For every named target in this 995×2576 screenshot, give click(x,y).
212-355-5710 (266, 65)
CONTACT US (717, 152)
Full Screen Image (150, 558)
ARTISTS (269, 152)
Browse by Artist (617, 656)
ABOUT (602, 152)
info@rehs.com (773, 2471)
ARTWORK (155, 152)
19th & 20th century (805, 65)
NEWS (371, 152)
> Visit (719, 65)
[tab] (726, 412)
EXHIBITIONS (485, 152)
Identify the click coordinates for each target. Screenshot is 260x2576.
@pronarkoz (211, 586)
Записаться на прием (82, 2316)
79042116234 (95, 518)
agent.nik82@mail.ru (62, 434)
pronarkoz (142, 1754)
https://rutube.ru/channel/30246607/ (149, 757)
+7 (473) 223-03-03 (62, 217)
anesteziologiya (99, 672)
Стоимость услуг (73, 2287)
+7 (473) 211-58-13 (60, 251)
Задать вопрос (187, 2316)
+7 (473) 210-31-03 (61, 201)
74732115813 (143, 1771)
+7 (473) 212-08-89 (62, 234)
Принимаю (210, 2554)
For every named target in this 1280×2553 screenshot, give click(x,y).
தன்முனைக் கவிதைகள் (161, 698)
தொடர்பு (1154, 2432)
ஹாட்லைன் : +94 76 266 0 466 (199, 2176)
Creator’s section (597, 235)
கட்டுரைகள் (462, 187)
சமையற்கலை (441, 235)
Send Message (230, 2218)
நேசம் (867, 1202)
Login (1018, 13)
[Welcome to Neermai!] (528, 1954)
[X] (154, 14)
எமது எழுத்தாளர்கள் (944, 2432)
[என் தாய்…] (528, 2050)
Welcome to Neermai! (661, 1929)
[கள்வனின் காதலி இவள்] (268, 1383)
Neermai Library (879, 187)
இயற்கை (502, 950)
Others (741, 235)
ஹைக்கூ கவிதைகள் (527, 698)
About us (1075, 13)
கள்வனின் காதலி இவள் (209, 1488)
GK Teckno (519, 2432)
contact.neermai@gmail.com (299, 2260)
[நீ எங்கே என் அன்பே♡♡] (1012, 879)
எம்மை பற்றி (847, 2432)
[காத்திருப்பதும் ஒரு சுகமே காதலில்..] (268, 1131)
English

◆ **Assignment**
Everything from the first line of the material through the line containing "agent.nik82@mail.ru (62, 434)" is to be printed exactly; lines after that are to be left out.

◆ **Expected answer**
For every named target in this 995×2576 screenshot, give click(x,y).
212-355-5710 (266, 65)
CONTACT US (717, 152)
Full Screen Image (150, 558)
ARTISTS (269, 152)
Browse by Artist (617, 656)
ABOUT (602, 152)
info@rehs.com (773, 2471)
ARTWORK (155, 152)
19th & 20th century (805, 65)
NEWS (371, 152)
> Visit (719, 65)
[tab] (726, 412)
EXHIBITIONS (485, 152)
Identify the click coordinates for each target. Screenshot is 260x2576.
@pronarkoz (211, 586)
Записаться на прием (82, 2316)
79042116234 (95, 518)
agent.nik82@mail.ru (62, 434)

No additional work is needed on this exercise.